--- Task prompt ---
With pictures left out, output exactly the lines from the line holding "Task: Click the 平均年龄 value 27 in map table" through the end of the data, both included.

[Records contained in a dataset]
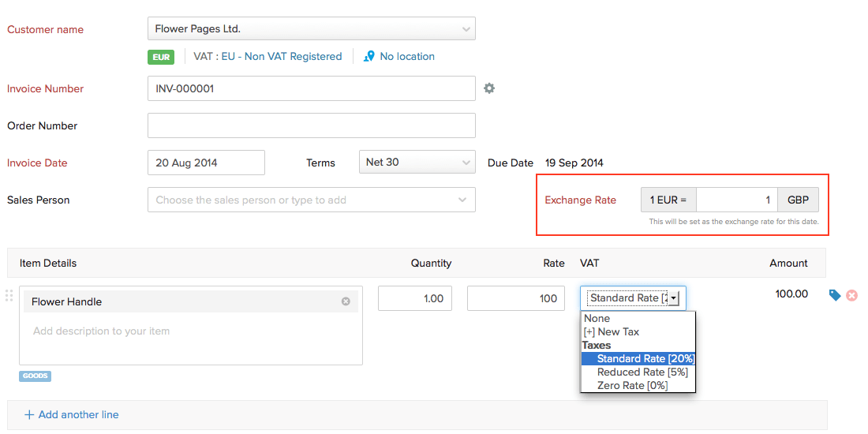Edit the Exchange Rate value field
Image resolution: width=868 pixels, height=434 pixels.
click(x=736, y=200)
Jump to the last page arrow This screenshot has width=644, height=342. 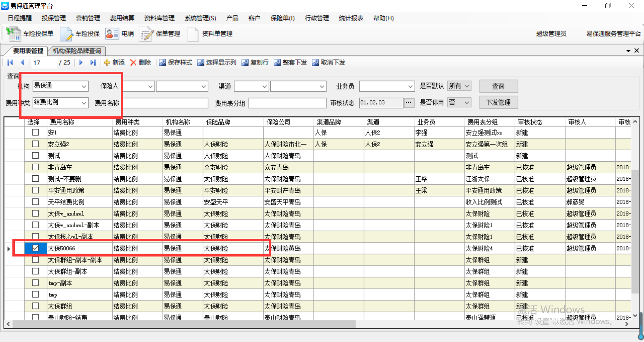click(93, 63)
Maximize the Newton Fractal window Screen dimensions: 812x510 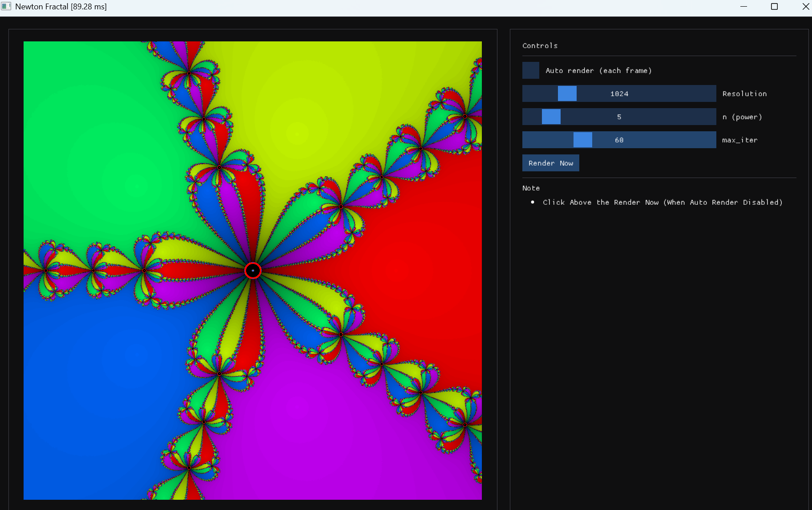[774, 6]
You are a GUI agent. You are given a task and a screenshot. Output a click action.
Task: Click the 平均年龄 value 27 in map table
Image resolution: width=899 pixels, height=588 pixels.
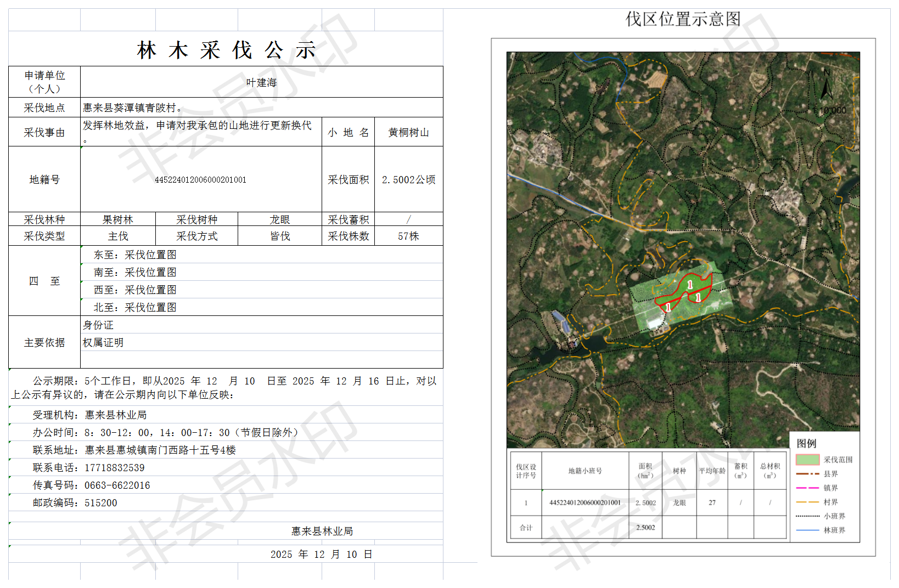[x=712, y=502]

--- Response area ---
Task: Click the 平均年龄 value 27 in map table
Image resolution: width=899 pixels, height=588 pixels.
[x=712, y=502]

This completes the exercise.